碧空1099 MOON WALK17(ルーカス・ビーチャムの憂愁)
1099 MOON WALK17(ルーカス・ビーチャムの憂愁)
「顔は使い古された鞍のような色をし、目鼻だちは、人種的な意味でではなく、十世紀にもわたる砂漠の騎馬民族の継承者という意味で、シリア人のようだった。それは、彼ら二人の祖父キャロザーズ・マッキャスリンの顔ではさらさらなかった。それは、二人のすぐ前の世代の顔――一万人もの、敗北を知らぬ南部連邦軍兵士たちの顔をつきまぜた、ほとんどそれと見分けもつかぬほどに戯画的な、落ちついて冷たく、彼の顔よりも無慈悲で、彼の顔よりもいっそう底光を帯びた、鉄板写真のような顔であった。
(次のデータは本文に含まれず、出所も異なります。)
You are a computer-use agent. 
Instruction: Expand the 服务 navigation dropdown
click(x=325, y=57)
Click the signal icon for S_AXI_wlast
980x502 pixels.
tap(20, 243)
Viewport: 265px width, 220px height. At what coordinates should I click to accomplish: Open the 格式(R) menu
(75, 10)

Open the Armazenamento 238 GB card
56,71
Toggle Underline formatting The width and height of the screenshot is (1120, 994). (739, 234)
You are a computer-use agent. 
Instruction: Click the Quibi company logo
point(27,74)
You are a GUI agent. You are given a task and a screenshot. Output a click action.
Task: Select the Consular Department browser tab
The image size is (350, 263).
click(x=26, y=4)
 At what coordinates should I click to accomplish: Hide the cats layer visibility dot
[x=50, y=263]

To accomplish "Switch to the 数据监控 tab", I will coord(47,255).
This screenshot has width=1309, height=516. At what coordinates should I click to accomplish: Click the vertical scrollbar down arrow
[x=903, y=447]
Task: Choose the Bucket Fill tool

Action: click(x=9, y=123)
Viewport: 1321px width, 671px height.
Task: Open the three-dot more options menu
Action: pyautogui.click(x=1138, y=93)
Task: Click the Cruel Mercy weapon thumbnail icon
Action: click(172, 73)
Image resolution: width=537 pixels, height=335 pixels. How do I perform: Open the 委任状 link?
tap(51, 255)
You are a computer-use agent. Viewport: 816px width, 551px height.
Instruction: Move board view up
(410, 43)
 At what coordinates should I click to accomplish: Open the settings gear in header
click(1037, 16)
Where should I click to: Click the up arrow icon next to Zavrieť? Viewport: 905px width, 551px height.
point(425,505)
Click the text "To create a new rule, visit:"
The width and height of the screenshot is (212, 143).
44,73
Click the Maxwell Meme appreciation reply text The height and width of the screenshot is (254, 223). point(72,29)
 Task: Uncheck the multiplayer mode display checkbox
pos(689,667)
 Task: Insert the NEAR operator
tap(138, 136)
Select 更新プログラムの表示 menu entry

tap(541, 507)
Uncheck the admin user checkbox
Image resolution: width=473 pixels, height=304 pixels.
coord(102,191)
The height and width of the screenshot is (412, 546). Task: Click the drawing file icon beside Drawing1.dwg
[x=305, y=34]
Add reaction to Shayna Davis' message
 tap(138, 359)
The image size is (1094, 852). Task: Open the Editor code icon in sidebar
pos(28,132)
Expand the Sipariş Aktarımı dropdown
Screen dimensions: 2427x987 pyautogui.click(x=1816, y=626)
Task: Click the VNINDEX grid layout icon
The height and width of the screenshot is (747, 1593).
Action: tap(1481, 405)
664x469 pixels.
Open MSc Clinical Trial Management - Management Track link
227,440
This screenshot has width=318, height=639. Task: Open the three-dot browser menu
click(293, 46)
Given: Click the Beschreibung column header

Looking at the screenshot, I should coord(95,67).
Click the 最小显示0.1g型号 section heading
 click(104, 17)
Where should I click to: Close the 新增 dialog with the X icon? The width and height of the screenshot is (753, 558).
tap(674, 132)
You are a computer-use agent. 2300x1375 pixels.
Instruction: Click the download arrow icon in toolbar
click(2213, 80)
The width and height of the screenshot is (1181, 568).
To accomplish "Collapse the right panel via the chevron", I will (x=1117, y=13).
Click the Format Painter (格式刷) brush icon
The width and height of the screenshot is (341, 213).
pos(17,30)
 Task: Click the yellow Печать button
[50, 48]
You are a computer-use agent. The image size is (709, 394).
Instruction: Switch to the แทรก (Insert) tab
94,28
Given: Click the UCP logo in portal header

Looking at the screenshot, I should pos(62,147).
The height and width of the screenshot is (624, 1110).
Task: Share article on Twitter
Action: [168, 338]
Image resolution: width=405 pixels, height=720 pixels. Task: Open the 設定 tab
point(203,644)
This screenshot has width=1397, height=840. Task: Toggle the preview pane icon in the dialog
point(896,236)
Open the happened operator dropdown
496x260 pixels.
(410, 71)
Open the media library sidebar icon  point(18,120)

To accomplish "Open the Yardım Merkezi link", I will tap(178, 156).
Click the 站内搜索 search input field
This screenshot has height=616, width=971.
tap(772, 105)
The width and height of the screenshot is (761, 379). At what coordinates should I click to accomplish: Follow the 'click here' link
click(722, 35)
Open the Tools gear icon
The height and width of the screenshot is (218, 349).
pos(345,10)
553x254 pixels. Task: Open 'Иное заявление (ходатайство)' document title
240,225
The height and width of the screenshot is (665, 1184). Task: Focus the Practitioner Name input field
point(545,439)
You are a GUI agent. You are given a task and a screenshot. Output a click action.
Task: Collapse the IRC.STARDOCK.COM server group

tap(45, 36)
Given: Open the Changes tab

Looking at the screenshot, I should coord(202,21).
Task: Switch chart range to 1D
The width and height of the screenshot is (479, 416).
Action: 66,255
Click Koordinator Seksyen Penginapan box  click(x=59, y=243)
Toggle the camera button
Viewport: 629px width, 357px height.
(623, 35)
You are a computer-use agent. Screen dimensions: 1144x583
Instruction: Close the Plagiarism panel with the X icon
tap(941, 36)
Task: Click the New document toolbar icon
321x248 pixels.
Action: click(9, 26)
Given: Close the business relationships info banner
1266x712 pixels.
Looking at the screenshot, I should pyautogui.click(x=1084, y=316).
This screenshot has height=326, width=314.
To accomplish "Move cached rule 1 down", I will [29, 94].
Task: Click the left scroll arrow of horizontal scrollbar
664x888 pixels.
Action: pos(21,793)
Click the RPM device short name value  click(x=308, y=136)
」(「The Fire and The Hearth」W.Faulkner)
「六十七歳の今でも、四十三歳の自分の顔よりも実際に若く見え、自分の顔よりも激情や思惑や飽満や、挫折による荒廃のあとを示すことの少ないその顔――戯画としてでさえ彼の祖父マッキャスリンの顔の生き写しなどでは少しもなく、あの古い先祖の世代とその考えをすっかり受けつぎ、今や完全な、ぎょっとするばかりの忠実さをもってそれを再現しているその顔――老アイザック・マッキャスリンが四十五年前のあの朝見たのと同じように、防腐剤をほどこされてかすかにミイラになったみたいな、猛々しく敗れることを知らぬ若い南部連邦軍兵士たちの一世代全体を一つに凝縮したようなその顔――」
地理や気候や生理などの全背景がルーカスの顔面の振りをする、と同時に南部に生まれ出た顔という顔の意味深さとなって、Jesus Christのように他の誰に入れ替わったのか分からなくなる、というより他の誰と入れ替わっていたのか分からない、誰よりも生き延び、それよりも生き延びるundead状態で、OLD BEN の足跡が世界の消尽する寸前で一歩底なし沼から踏み出しているように、「神の小さな土地」(E.Caldwell)は、自分の顔を(他の何かに写して)探すかのように埋め金を探すルーカスがまだ掘っていない場所に移動してしまう。
それは、OLD BEN がレーテの河を渡る足跡の変奏であり、レーテの河を渡る献身のとり返しのつかなさそのものが埋め合わせる、といった突然変異の変奏である。